### Source excerpt
At Vrakas CPAs + Advisors, we often see clients delay estate planning because of persistent, but incorrect, assumptions about estate taxes. If you own real estate, other assets, or support dependents in any way, having a thoughtful estate plan is critical. And contrary to what many believe, the fear that “the government will take most of my estate in taxes” is largely unfounded.
Estate-Tax Reality Check
Yes, federal estate taxes exist, and the top marginal rate is 40 %. But the truth is: only a tiny fraction of estates ever owe that tax. In fact:
- Roughly 2 out of every 1,000 estates (about 0.2%) are subject to the federal estate tax. ¹
- Among those estates that do owe tax, the effective tax burden averages less than one-sixth of the estate’s total value, not the full 40% rate. ¹
- Most states don’t impose their own estate or inheritance taxes. For those that do, the exemption thresholds are typically much lower than the federal level, meaning only larger estates within those states are affected.

### Stated exercise
Copy out the estate-tax passage above in full, word for word.

### Records provided
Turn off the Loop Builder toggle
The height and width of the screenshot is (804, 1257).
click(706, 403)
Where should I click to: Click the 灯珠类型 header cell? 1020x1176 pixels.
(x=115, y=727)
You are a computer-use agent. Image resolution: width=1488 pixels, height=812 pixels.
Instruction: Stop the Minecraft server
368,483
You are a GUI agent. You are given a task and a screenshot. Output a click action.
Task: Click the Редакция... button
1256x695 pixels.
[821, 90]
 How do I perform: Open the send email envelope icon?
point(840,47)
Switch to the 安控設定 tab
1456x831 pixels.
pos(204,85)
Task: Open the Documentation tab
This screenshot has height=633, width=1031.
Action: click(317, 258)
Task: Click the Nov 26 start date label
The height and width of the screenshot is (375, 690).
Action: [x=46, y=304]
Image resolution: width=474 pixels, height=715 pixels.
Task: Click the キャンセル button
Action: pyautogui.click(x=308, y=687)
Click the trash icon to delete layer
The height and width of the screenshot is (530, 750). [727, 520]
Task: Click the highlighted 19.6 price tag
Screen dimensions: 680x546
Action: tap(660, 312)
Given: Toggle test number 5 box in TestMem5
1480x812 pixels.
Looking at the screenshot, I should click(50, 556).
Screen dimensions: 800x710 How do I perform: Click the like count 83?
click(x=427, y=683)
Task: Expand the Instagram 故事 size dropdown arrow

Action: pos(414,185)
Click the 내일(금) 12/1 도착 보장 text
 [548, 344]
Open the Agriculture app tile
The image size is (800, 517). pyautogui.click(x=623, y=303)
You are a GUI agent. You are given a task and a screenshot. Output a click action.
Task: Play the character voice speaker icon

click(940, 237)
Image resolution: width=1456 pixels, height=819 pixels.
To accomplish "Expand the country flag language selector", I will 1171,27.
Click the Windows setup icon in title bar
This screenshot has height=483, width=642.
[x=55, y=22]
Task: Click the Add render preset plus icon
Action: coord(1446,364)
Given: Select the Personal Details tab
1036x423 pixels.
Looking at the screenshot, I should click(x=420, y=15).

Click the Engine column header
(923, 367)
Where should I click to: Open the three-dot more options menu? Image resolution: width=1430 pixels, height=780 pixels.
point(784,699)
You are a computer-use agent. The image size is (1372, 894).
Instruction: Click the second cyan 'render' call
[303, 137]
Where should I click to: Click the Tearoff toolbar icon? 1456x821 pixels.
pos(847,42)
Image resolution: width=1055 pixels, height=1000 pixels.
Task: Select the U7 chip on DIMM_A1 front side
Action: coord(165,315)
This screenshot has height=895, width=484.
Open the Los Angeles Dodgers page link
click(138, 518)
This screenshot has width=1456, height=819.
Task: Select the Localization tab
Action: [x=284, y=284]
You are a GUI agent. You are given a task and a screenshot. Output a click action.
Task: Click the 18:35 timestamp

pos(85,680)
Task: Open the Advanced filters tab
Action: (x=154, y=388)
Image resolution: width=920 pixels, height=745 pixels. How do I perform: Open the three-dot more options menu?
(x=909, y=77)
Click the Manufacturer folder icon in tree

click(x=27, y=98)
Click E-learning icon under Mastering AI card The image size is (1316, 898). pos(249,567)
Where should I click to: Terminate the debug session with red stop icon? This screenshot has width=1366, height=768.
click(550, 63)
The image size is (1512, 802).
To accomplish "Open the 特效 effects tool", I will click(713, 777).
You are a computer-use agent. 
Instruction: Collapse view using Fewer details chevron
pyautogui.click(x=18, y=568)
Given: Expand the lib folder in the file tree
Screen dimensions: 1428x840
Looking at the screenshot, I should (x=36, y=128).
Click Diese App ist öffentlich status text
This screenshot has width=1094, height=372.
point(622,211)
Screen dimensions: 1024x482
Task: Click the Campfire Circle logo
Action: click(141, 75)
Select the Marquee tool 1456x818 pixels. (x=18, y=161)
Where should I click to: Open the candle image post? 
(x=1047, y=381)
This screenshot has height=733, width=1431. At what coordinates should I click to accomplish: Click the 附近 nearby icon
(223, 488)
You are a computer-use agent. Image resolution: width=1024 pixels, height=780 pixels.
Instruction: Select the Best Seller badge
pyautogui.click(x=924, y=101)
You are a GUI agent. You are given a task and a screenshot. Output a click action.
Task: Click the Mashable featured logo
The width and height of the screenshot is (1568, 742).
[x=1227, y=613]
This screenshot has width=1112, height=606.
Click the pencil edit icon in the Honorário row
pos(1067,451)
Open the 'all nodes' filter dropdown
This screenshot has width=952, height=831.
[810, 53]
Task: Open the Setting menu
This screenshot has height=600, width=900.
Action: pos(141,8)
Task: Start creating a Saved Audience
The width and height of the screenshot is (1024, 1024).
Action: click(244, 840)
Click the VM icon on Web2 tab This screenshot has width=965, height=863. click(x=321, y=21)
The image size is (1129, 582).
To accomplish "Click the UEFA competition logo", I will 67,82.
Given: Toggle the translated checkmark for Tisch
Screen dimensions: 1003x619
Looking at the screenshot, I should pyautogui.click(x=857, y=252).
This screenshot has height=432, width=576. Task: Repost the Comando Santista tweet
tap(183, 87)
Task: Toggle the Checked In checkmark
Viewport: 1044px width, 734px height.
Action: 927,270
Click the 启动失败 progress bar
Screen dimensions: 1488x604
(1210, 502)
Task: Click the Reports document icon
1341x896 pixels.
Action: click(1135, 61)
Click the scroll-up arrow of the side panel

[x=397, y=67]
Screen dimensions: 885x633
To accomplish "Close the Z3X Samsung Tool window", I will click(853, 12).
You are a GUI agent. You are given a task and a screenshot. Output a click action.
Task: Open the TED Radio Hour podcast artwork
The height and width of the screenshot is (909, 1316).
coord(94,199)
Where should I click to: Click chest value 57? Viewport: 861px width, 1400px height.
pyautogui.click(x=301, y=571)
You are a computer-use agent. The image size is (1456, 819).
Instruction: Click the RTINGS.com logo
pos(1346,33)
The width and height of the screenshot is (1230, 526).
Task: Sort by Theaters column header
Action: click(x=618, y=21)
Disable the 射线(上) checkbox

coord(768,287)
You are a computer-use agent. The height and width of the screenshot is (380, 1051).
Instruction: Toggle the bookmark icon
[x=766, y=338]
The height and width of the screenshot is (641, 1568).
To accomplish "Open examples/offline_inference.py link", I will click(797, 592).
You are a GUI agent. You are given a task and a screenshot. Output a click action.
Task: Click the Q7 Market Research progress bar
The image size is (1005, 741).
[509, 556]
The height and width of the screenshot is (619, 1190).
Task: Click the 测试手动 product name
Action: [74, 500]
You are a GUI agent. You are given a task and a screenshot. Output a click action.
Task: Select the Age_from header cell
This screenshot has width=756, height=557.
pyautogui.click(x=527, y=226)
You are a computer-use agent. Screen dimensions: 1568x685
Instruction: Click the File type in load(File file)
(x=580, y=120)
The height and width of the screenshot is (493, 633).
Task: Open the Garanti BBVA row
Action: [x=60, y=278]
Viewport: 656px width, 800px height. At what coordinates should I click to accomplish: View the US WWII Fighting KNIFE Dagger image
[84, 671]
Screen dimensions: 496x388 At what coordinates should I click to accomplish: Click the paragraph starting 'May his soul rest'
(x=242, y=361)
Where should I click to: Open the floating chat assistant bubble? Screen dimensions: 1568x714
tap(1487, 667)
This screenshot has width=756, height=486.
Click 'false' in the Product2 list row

### Result of this task
At Vrakas CPAs + Advisors, we often see clients delay estate planning because of persistent, but incorrect, assumptions about estate taxes. If you own real estate, other assets, or support dependents in any way, having a thoughtful estate plan is critical. And contrary to what many believe, the fear that “the government will take most of my estate in taxes” is largely unfounded.
Estate-Tax Reality Check
Yes, federal estate taxes exist, and the top marginal rate is 40 %. But the truth is: only a tiny fraction of estates ever owe that tax. In fact:
- Roughly 2 out of every 1,000 estates (about 0.2%) are subject to the federal estate tax. ¹
- Among those estates that do owe tax, the effective tax burden averages less than one-sixth of the estate’s total value, not the full 40% rate. ¹
- Most states don’t impose their own estate or inheritance taxes. For those that do, the exemption thresholds are typically much lower than the federal level, meaning only larger estates within those states are affected.